BEGIN Data to use

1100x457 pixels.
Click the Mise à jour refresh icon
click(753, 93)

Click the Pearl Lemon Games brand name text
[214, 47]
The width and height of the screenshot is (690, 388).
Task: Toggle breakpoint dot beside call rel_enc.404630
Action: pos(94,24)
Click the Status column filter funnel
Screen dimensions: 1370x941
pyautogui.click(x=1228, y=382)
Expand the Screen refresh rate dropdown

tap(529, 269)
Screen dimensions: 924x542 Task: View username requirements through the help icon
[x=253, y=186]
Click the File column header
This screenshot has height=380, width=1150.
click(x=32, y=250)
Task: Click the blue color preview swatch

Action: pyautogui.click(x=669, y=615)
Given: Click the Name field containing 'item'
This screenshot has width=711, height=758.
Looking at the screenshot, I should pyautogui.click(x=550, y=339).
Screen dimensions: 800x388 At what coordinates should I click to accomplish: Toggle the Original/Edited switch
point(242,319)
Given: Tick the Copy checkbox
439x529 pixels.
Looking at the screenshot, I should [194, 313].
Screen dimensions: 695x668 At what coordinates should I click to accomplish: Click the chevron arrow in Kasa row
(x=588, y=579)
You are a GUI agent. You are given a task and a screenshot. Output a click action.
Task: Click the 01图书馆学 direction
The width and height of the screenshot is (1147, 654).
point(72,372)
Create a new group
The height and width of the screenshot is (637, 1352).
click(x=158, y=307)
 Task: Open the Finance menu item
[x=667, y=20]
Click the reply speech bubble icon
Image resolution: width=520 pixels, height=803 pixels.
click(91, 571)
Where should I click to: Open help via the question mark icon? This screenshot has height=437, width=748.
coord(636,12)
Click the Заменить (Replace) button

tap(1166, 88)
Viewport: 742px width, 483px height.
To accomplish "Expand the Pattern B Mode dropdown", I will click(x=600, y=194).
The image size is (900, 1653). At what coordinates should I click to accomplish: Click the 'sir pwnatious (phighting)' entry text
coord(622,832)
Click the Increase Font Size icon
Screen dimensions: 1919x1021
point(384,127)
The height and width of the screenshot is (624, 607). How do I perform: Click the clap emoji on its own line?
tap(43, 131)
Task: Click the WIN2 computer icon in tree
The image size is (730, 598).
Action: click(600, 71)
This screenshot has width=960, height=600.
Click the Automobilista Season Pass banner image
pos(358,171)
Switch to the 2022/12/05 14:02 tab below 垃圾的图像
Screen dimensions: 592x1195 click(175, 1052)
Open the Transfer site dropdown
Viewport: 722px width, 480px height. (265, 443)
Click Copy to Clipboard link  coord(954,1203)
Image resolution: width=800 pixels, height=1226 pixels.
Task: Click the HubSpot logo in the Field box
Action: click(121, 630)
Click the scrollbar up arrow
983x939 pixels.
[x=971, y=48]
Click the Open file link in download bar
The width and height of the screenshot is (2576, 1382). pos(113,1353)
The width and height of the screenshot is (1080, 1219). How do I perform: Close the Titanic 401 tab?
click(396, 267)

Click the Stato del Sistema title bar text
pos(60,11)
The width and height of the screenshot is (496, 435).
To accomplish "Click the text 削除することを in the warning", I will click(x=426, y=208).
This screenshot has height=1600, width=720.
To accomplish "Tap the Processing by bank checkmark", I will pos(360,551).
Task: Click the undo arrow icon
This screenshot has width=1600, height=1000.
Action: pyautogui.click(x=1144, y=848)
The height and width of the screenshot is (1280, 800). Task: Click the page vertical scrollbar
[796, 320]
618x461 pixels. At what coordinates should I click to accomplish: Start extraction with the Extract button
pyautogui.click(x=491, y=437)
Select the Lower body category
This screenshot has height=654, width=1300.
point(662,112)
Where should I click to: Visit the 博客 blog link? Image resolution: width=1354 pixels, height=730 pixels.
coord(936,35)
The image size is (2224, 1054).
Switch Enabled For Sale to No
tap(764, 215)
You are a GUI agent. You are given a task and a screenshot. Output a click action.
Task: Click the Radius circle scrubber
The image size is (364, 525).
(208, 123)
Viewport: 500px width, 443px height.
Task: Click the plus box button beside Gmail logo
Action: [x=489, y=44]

END Data to use

### Problem requirements:
Your task is to extract all of the records exactly.

### Solution to the problem:
1100x457 pixels.
Click the Mise à jour refresh icon
click(753, 93)

Click the Pearl Lemon Games brand name text
[214, 47]
The width and height of the screenshot is (690, 388).
Task: Toggle breakpoint dot beside call rel_enc.404630
Action: pos(94,24)
Click the Status column filter funnel
Screen dimensions: 1370x941
pyautogui.click(x=1228, y=382)
Expand the Screen refresh rate dropdown

tap(529, 269)
Screen dimensions: 924x542 Task: View username requirements through the help icon
[x=253, y=186]
Click the File column header
This screenshot has height=380, width=1150.
click(x=32, y=250)
Task: Click the blue color preview swatch

Action: pyautogui.click(x=669, y=615)
Given: Click the Name field containing 'item'
This screenshot has width=711, height=758.
Looking at the screenshot, I should pyautogui.click(x=550, y=339).
Screen dimensions: 800x388 At what coordinates should I click to accomplish: Toggle the Original/Edited switch
point(242,319)
Given: Tick the Copy checkbox
439x529 pixels.
Looking at the screenshot, I should [194, 313].
Screen dimensions: 695x668 At what coordinates should I click to accomplish: Click the chevron arrow in Kasa row
(x=588, y=579)
You are a GUI agent. You are given a task and a screenshot. Output a click action.
Task: Click the 01图书馆学 direction
The width and height of the screenshot is (1147, 654).
point(72,372)
Create a new group
The height and width of the screenshot is (637, 1352).
click(x=158, y=307)
 Task: Open the Finance menu item
[x=667, y=20]
Click the reply speech bubble icon
Image resolution: width=520 pixels, height=803 pixels.
click(91, 571)
Where should I click to: Open help via the question mark icon? This screenshot has height=437, width=748.
coord(636,12)
Click the Заменить (Replace) button

tap(1166, 88)
Viewport: 742px width, 483px height.
To accomplish "Expand the Pattern B Mode dropdown", I will click(x=600, y=194).
The image size is (900, 1653). At what coordinates should I click to accomplish: Click the 'sir pwnatious (phighting)' entry text
coord(622,832)
Click the Increase Font Size icon
Screen dimensions: 1919x1021
point(384,127)
The height and width of the screenshot is (624, 607). How do I perform: Click the clap emoji on its own line?
tap(43, 131)
Task: Click the WIN2 computer icon in tree
The image size is (730, 598).
Action: click(600, 71)
This screenshot has width=960, height=600.
Click the Automobilista Season Pass banner image
pos(358,171)
Switch to the 2022/12/05 14:02 tab below 垃圾的图像
Screen dimensions: 592x1195 click(175, 1052)
Open the Transfer site dropdown
Viewport: 722px width, 480px height. (265, 443)
Click Copy to Clipboard link  coord(954,1203)
Image resolution: width=800 pixels, height=1226 pixels.
Task: Click the HubSpot logo in the Field box
Action: click(121, 630)
Click the scrollbar up arrow
983x939 pixels.
[x=971, y=48]
Click the Open file link in download bar
The width and height of the screenshot is (2576, 1382). pos(113,1353)
The width and height of the screenshot is (1080, 1219). How do I perform: Close the Titanic 401 tab?
click(396, 267)

Click the Stato del Sistema title bar text
pos(60,11)
The width and height of the screenshot is (496, 435).
To accomplish "Click the text 削除することを in the warning", I will click(x=426, y=208).
This screenshot has height=1600, width=720.
To accomplish "Tap the Processing by bank checkmark", I will pos(360,551).
Task: Click the undo arrow icon
This screenshot has width=1600, height=1000.
Action: pyautogui.click(x=1144, y=848)
The height and width of the screenshot is (1280, 800). Task: Click the page vertical scrollbar
[796, 320]
618x461 pixels. At what coordinates should I click to accomplish: Start extraction with the Extract button
pyautogui.click(x=491, y=437)
Select the Lower body category
This screenshot has height=654, width=1300.
point(662,112)
Where should I click to: Visit the 博客 blog link? Image resolution: width=1354 pixels, height=730 pixels.
coord(936,35)
The image size is (2224, 1054).
Switch Enabled For Sale to No
tap(764, 215)
You are a GUI agent. You are given a task and a screenshot. Output a click action.
Task: Click the Radius circle scrubber
The image size is (364, 525).
(208, 123)
Viewport: 500px width, 443px height.
Task: Click the plus box button beside Gmail logo
Action: [x=489, y=44]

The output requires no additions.